Lire les images selon Manguel

Le Journal des Arts

Le 13 avril 2001 - 593 mots

Après son Histoire de la lecture, Alberto Manguel n’a pas perdu le goût de lire, mais cette fois-ci il exerce son érudition sur les images, qu’elles soient de Picasso ou Robert Campin, de Joan Mitchell ou Caravage. À travers les expressions de ce goût éclectique, il éclaire les « constellations qui se déploient dans notre cerveau lorsque nous voyons une œuvre d’art ».

Alberto Manguel s’était fait connaître en France grâce à Une histoire de la lecture. Avec son nouvel ouvrage, dont le titre original Reading pictures était plus explicite que celui de l’édition française, il se propose de “lire” les œuvres qui composent son “livre d’images” personnel. Car, écrit-il, “les éléments de notre réaction, le vocabulaire dont nous nous servons pour tirer d’une image une histoire (qu’il s’agisse des barques de Van Gogh ou du portail de la cathédrale de Chartres) ne sont pas déterminés seulement par l’iconographie universelle, mais aussi par un vaste registre de circonstances privées et sociales, fortuites et obligatoires”. À raison d’une œuvre par chapitre, Manguel explore un échantillon éclectique de l’art occidental, de Joan Mitchell à Caravage, de Tina Modotti à Lavinia Fontana, de Picasso à L’Aleijadinho. Avec pour fil conducteur cette interrogation : “Toutes les images se laissent-elles traduire en un langage intelligible révélant à qui les regarde ce que nous pourrions appeler leur Histoire, avec un grand H ?” S’appuyant sur la notion d’anzia avancée par la critique italienne Giovanna Franci, il met en évidence “le désir angoissé de l’interprétation” ; ainsi, “même l’absence de langage finit par devenir langage dans l’œil de celui qui regarde”. Si, malgré quelques approximations, l’érudition de Manguel impressionne, le ton encyclopédique manque parfois de ferveur et d’enthousiasme, et l’ouvrage n’échappe pas à un certain mécanisme.
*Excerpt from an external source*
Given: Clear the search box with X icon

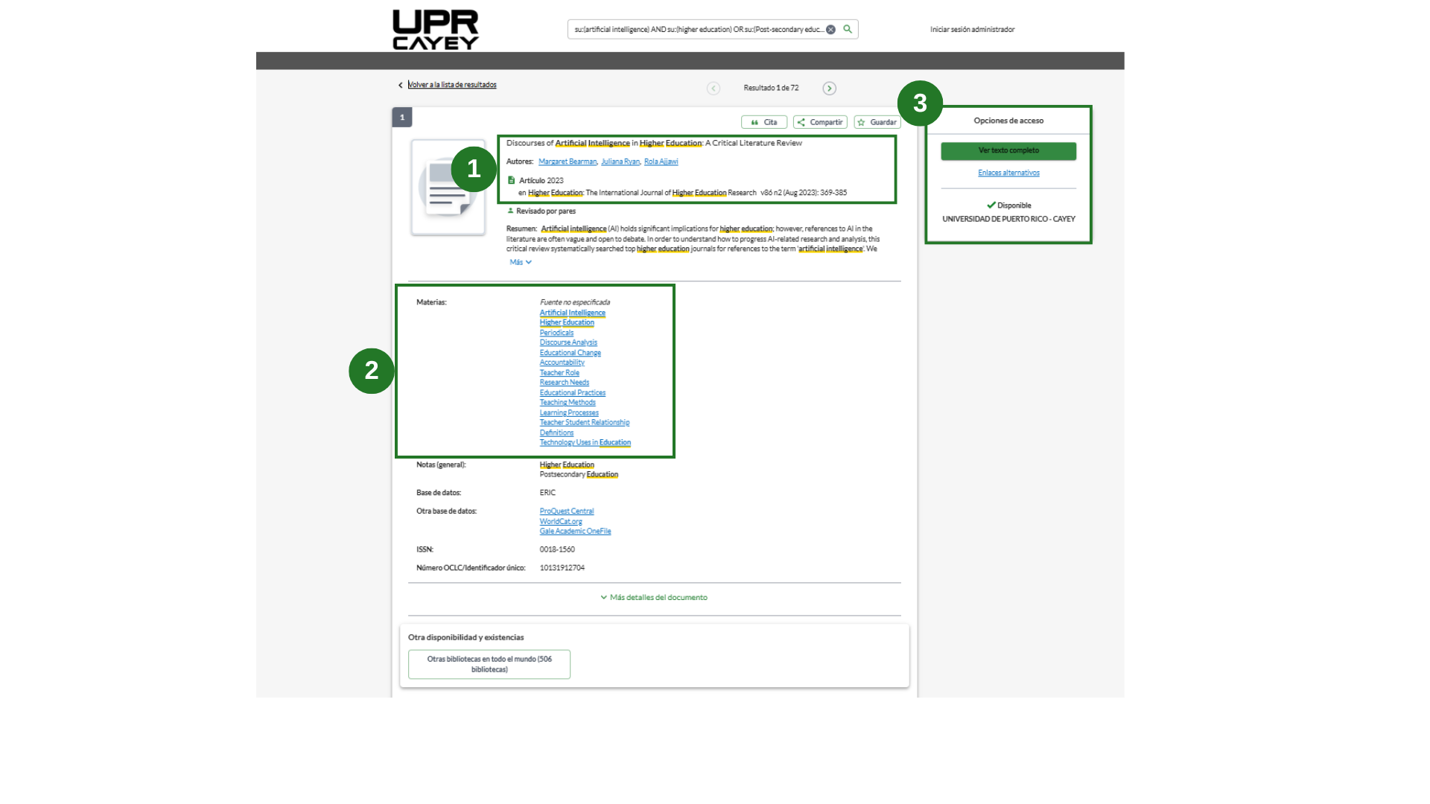Looking at the screenshot, I should tap(831, 30).
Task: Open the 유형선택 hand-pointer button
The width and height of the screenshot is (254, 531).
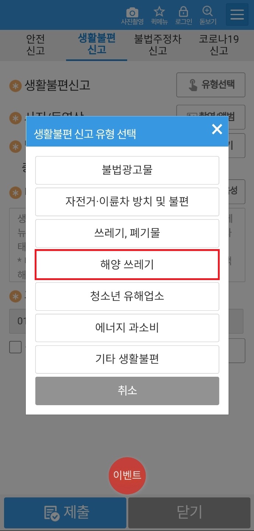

Le chapitre consacré à la mosaïque romaine composée d’après une peinture perdue de Philoxène, La Bataille d’Issos, est exemplaire de sa méthode. Condensant autour du reflet un réseau complexe de correspondances, dans lequel se mêlent l’anecdote historique et la réflexion philosophique, Narcisse et Véronique, Platon et Borges, il livre une stimulante méditation sur la connaissance de soi, sur l’art comme miroir. Plus loin, Alberto Manguel met au jour les ambiguïtés de Picasso : provoquant sciemment la douleur de Dora Maar, il en tire parti pour peindre la plus vigoureuse dénonciation de la violence et de la cruauté qui soit : Guernica. En regardant les œuvres, “je m’efforce de comprendre ce que je vois et de lire les images en conséquence, mais les fils narratifs qui conduisent à elles ne cessent de s’entrecroiser : l’histoire que suggère le titre d’une œuvre, l’histoire de la création de cette œuvre, l’histoire de son créateur et la mienne”.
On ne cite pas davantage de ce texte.